И король Хеорота поцеловал свою жену, зная, что целует ее в последний раз, и она не отшатнулась, не отстранилась.
19 Страж клада
Говоря по правде, Беовульф был рад присутствию Виглафа. Король приказал своему герольду и старому другу остаться в замке ответственным за оборону и за жизни тех, кто уцелел от первого нападения дракона. Но Виглаф живо возразил, утверждая, что без одного дряхлого старика оборона замка не пострадает, и назначил сам себя сопровождающим Беовульфа. Пожары к моменту отбытия гаутов выгорели сами собою, оставив дымящиеся кучи углей.
И теперь, глядя на темное озеро, на радужную пленку, переливающуюся на поверхности Вёрмгруфа, Беовульф был рад, что он не один. Прошло три десятка лет, но он не смог обнарркить видимых изменений ландшафта. Та же бурая трава, та же маслянистая пленка, тот же крутой подъем береговой линии, отмеченный тремя могучими дубами; все так же стекала вода в темную дыру пещеры, еле слышно журчала меж камнями и корнями. Воздух все так же вонял гнилью и грибком, илом и дохлой рыбой. Кажется, что те же самые вороны проносятся над головами...
В этот раз Беовульф и Виглаф прибыли верхом, не пришлось им пробираться по лесам и болотам, нащупывать путь сквозь зыбкую трясину. Спустя три десятка лет обнаружилась объездная дорога, неизвестная ранее. Но как только приблизились они к пригорку с тремя дубами, кони их стали ржать, испуганно поводить ушами, принюхиваться.
— Я их понимаю, — вздохнул Виглаф, натягивая повод своей лошади, наклоняясь к ее уху и шепча что-то успокаивающее.
— Приехали. — Беовульф остановил коня. — Это место я посещал в ночных кошмарах, но никак не думал, что придется вернуться сюда наяву.

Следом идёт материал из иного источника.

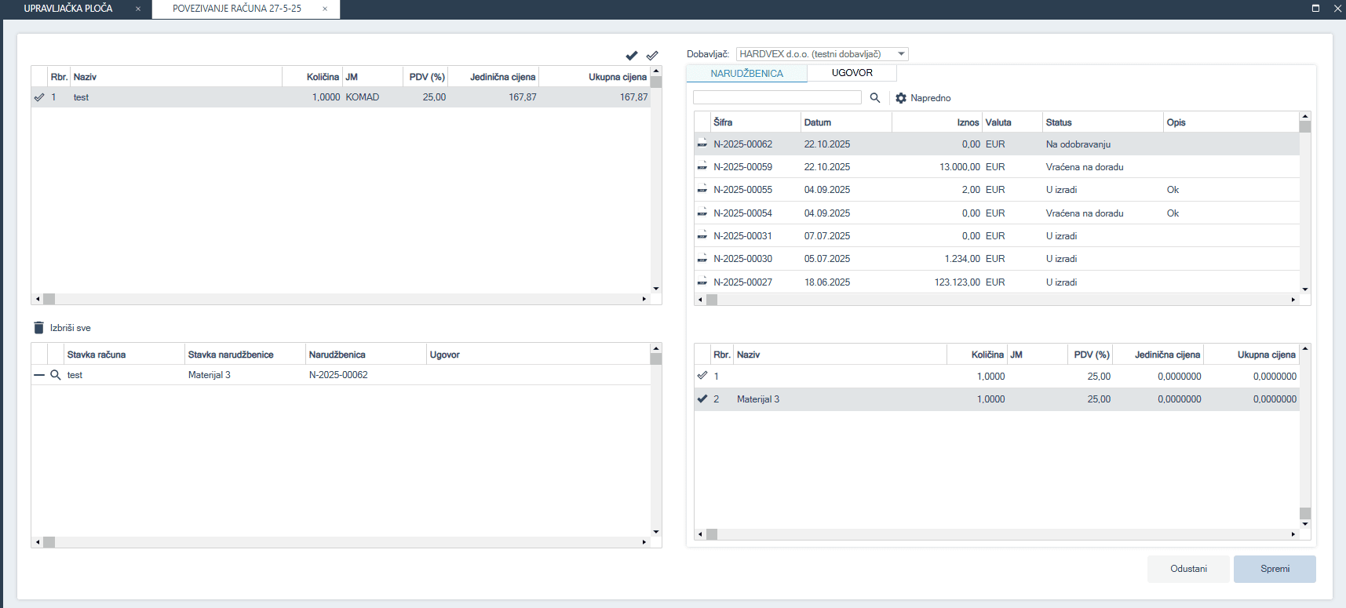Click magnifier icon in linked 'test' row
The image size is (1346, 608).
pyautogui.click(x=56, y=375)
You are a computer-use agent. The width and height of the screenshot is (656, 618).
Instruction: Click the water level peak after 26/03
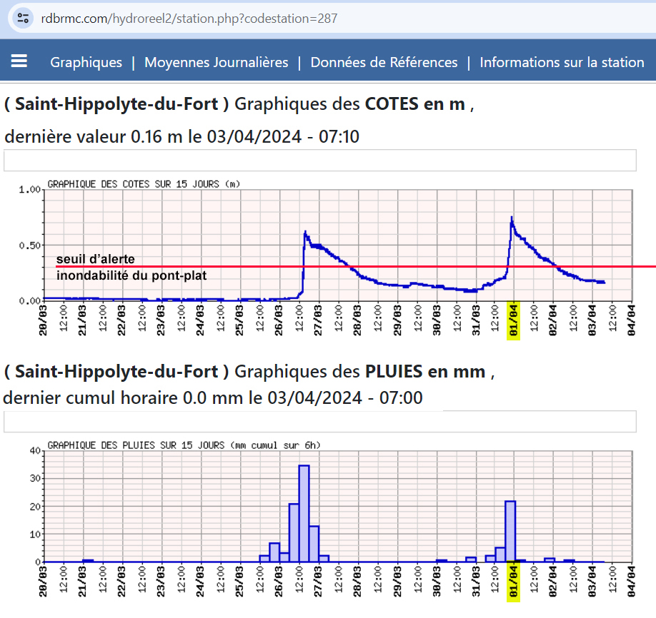tap(305, 233)
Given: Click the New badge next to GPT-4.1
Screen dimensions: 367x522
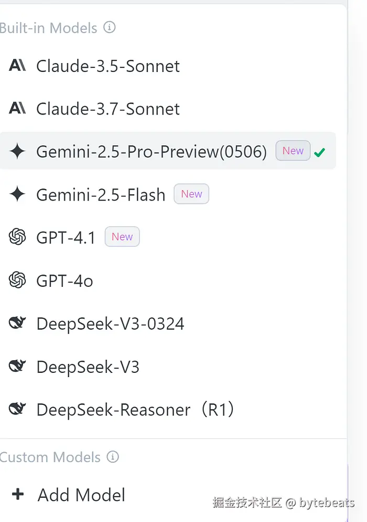Looking at the screenshot, I should pyautogui.click(x=122, y=237).
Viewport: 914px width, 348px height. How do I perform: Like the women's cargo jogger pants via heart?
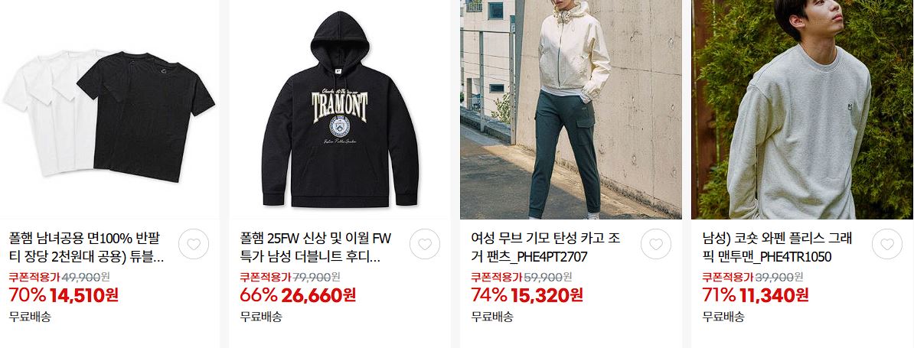(x=656, y=245)
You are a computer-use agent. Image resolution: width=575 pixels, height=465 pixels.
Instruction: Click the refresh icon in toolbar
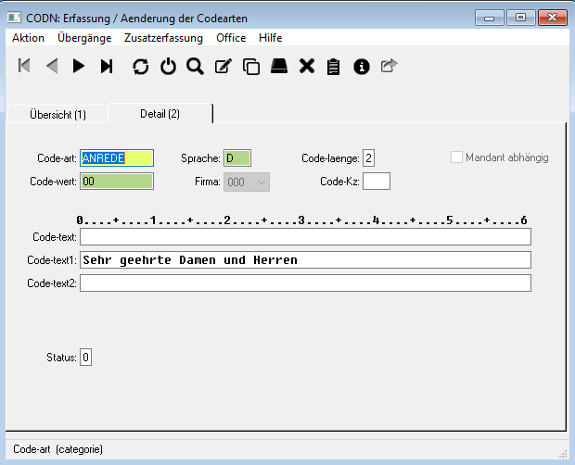[x=140, y=66]
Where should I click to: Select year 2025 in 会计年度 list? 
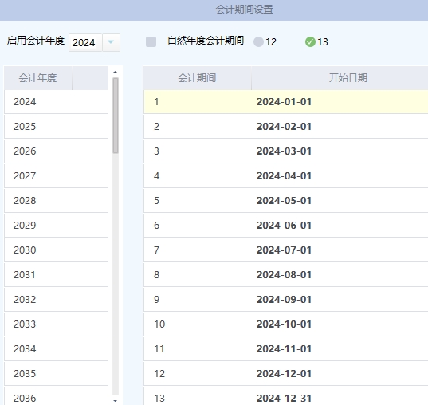57,127
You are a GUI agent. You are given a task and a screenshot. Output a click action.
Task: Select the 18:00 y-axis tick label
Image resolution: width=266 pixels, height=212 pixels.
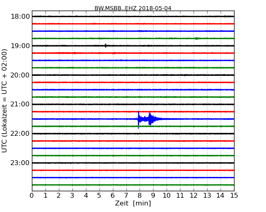20,16
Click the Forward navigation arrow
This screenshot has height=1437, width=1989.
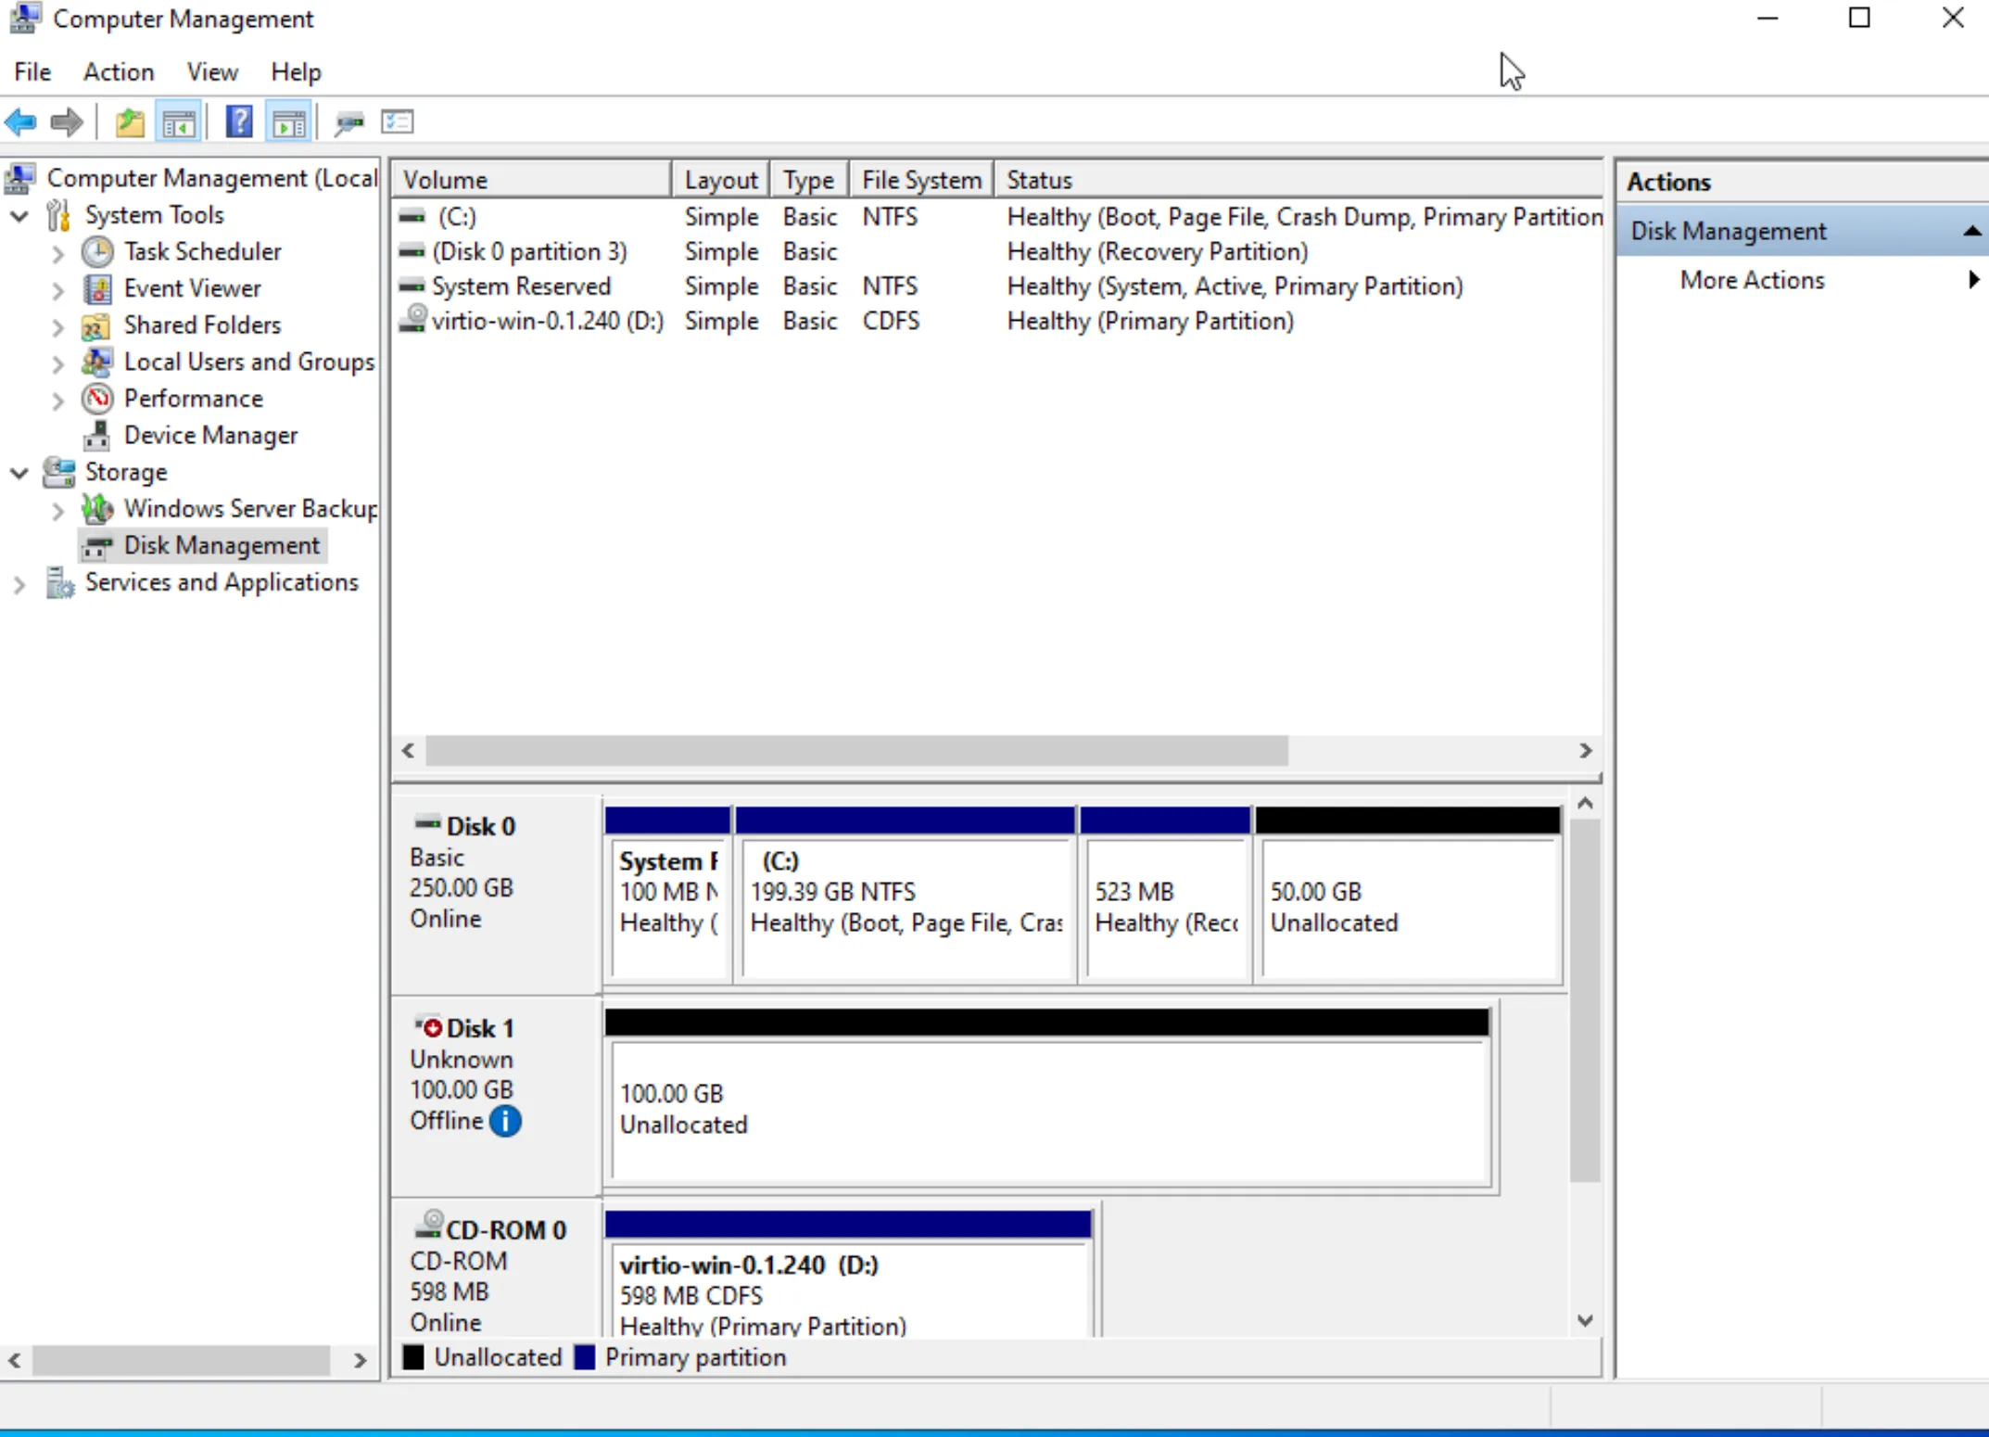click(x=66, y=121)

Виглаф огляделся, внимательно всматриваясь в озерный пейзаж.
— Никаких изменений. Все та же поганая дыра, как и в тот день, когда ты убил мамашу Гренделя. Как раз для демонов и троллей.
— Зато мы изменились. Я больше не тот молодой бахвал, — сказал Беовульф еле слышно. — Теперь я не смогу вызвать этого ночного убийцу так, как когда-то нагло прыгнул на Гренделя, голышом, без оружия и доспехов, полагаясь на свою счастливую звезду.
Виглаф повернул голову к Беовульфу. Тот пристально смотрел на троицу дубов над входом в пещеру. С дубов так же пристально и внимательно озирали пришельцев черные вороны. Когда король данов снова заговорил, слова давались ему с трудом.
— Должен я тебе кое-что сказать, Виглаф.
— Да, государь?
Беовульф вздохнул. Где-то внутри шевелилось разочарование, что дыра эта под корнями дуба не заросла, не засыпалась землею, все еще приглашала его в черную бездну.
— Наследника у меня нет. Если чудовище меня убьет, если я умру сегодня, ты займешь престол. Я уже оставил соответствующие распоряжения.
Виглаф отвернулся, рассматривая пейзаж.
— Не надо об этом, государь.
Беовульф вздохнул, глядя в зияющую меж корнями дубов черноту. В нем поднималась печаль, а с печалью он справляться не научился. Он вынул золотой драконий рог, принадлежавший Хродгару и вернувшийся в Хеорот по прихоти судьбы.